Your task >> Filter these entries down to the lines that hold the word "computer", and show each of them.

Saved data entries:
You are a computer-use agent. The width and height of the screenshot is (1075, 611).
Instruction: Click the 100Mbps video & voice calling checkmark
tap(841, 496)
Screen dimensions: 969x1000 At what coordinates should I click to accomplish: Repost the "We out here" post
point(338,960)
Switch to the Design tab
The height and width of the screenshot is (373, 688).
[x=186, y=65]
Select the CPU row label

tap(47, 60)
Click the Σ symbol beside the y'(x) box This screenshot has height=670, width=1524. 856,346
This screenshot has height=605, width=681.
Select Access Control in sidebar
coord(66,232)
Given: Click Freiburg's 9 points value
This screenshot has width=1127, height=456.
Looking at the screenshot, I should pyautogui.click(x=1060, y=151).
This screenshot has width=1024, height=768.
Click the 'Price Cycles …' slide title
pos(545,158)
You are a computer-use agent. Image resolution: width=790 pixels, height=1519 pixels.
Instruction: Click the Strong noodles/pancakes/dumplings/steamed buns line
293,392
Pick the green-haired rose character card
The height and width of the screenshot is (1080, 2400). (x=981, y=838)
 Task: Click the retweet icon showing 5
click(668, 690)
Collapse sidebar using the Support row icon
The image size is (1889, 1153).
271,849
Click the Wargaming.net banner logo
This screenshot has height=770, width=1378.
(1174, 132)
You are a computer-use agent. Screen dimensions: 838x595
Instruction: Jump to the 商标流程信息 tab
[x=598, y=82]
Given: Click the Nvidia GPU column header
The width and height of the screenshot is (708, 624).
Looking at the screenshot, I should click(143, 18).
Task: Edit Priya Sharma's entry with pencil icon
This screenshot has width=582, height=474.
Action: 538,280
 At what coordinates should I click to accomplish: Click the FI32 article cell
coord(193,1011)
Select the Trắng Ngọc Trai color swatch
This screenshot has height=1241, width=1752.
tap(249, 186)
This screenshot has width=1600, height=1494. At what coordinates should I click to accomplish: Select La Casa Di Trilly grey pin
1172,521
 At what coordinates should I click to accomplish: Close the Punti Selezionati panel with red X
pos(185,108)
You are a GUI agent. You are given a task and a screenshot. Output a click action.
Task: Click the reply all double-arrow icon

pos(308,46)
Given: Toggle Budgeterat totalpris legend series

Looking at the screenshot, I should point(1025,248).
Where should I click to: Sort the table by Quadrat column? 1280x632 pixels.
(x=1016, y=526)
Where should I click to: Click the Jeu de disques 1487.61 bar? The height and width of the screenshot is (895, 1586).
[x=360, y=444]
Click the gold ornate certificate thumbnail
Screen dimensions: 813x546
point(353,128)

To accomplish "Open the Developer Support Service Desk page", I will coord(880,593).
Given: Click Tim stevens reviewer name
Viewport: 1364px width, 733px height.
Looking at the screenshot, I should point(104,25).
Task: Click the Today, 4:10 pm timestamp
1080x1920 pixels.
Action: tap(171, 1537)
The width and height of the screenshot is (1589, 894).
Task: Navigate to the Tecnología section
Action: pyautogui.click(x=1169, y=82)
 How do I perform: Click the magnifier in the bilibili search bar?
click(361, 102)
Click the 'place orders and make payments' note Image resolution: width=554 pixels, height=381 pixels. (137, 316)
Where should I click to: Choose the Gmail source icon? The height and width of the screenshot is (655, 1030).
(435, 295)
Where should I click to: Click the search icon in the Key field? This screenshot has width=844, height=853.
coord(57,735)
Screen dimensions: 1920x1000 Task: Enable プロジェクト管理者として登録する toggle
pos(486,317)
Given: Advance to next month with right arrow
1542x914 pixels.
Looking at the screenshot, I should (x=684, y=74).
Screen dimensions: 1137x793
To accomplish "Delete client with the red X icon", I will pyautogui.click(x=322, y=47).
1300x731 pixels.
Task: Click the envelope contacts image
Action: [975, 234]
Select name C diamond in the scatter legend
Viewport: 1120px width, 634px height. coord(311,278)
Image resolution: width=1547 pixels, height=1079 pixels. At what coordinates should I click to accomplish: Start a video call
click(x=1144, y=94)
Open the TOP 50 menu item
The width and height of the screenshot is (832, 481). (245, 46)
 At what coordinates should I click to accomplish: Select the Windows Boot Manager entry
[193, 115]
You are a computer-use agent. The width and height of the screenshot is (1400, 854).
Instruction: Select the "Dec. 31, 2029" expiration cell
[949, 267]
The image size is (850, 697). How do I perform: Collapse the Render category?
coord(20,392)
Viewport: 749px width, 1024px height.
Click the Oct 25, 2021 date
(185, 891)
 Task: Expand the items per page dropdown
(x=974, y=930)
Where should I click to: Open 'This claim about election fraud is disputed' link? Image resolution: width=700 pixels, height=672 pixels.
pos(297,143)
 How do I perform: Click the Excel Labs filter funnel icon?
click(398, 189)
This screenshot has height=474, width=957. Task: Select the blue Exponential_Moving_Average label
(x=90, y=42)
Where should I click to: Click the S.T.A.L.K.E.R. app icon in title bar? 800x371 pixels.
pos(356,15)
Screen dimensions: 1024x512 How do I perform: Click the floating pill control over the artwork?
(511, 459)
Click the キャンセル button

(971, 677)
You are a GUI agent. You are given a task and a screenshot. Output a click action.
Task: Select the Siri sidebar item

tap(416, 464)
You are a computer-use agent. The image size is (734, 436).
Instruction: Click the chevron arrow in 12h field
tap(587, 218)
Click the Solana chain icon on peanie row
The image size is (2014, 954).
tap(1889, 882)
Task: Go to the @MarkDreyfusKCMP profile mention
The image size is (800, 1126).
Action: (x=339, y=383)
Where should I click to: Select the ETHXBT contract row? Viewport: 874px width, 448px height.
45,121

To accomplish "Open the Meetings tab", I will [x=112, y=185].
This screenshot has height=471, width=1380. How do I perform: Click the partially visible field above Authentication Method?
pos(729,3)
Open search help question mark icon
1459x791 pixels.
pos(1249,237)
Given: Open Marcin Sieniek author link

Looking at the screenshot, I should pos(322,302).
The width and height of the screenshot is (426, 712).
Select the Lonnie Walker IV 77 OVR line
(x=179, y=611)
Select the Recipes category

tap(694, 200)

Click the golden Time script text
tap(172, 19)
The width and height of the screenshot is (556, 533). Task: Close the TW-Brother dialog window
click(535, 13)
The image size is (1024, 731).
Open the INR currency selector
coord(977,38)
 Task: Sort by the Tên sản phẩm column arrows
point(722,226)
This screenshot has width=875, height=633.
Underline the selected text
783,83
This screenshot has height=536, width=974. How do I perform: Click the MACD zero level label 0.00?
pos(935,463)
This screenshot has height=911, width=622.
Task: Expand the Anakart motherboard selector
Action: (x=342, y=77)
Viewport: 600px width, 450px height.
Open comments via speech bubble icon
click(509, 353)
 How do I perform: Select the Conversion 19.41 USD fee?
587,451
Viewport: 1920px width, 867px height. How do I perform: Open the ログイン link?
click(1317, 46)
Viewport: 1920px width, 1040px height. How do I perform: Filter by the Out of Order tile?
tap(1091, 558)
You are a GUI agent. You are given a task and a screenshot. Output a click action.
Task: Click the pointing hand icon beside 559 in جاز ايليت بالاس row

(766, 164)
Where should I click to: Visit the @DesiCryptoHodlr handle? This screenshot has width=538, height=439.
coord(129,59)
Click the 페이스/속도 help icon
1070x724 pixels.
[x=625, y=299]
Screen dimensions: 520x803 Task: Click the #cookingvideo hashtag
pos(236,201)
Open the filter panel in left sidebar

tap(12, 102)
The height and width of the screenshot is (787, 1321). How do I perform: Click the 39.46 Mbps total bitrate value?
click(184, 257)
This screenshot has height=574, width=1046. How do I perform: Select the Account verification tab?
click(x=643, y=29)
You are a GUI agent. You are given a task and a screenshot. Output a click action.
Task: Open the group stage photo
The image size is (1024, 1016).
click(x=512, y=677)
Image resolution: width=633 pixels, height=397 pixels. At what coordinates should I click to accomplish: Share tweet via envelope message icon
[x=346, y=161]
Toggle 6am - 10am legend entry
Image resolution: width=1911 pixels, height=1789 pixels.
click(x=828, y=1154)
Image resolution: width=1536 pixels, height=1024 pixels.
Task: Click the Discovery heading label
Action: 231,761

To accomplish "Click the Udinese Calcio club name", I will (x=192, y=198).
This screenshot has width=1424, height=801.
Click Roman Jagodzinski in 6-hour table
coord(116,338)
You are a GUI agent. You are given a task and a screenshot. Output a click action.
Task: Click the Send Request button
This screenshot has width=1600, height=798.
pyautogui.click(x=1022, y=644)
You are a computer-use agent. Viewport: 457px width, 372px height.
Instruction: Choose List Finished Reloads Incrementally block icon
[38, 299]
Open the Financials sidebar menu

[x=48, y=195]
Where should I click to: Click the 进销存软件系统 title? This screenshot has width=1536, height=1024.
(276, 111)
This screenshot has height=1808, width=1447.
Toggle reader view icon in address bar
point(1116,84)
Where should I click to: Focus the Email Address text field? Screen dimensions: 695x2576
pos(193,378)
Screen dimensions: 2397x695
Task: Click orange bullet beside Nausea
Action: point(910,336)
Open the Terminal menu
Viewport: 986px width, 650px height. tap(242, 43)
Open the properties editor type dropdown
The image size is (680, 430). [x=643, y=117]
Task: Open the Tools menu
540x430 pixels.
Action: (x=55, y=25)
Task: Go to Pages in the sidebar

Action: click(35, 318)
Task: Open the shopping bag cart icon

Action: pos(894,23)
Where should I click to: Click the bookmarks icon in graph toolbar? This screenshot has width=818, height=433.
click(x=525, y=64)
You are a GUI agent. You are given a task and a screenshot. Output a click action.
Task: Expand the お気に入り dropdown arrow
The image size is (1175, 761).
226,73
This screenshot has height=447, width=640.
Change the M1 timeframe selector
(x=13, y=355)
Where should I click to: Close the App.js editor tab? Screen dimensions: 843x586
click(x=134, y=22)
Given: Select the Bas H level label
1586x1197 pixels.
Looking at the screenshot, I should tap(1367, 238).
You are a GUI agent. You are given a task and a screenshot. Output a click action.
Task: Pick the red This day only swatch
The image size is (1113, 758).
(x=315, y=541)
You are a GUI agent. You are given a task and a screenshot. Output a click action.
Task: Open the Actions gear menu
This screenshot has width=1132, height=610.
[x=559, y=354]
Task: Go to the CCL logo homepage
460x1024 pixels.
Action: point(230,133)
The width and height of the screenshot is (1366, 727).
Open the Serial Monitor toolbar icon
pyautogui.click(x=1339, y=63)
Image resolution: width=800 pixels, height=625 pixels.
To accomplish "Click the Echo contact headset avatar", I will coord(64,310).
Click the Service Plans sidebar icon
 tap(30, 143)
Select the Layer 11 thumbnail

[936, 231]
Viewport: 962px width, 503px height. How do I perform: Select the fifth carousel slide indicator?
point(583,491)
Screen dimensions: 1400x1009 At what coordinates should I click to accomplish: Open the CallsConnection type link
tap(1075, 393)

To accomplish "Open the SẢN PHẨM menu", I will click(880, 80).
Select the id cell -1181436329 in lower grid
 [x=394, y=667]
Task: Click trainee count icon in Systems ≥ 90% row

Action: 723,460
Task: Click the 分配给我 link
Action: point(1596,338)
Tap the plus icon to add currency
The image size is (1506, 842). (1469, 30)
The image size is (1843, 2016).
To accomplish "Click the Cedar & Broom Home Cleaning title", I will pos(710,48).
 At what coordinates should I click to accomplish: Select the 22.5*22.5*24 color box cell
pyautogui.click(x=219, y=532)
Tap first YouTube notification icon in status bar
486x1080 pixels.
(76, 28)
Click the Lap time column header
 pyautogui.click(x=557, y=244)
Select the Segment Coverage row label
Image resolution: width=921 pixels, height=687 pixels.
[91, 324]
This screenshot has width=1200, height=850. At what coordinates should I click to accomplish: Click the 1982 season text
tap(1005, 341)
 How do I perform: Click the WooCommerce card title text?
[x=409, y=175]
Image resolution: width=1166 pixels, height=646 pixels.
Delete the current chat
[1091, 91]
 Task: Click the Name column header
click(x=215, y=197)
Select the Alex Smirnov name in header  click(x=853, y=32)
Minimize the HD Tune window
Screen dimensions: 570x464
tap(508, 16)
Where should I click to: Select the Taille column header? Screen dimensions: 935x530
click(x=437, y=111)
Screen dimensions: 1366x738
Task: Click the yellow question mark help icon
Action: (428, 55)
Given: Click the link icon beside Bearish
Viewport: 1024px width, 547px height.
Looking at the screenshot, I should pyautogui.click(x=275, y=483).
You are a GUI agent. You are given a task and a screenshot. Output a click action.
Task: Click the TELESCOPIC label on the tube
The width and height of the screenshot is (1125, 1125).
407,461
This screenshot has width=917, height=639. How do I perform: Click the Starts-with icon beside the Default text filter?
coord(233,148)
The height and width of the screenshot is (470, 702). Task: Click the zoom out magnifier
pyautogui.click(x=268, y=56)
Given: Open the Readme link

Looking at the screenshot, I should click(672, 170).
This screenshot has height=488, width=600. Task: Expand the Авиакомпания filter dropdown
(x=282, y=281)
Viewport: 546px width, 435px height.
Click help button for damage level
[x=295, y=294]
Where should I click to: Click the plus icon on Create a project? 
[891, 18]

Exercise answer >>
You are a computer-use agent. The width and height of the screenshot is (1075, 611).
You are a computer-use agent. Image resolution: width=790 pixels, height=1519 pixels.
You are a computer-use agent. Screen dimensions: 838x595
You are a computer-use agent. The width and height of the screenshot is (1400, 854).
You are a computer-use agent. The image size is (734, 436).
You are a computer-use agent. Viewport: 457px width, 372px height.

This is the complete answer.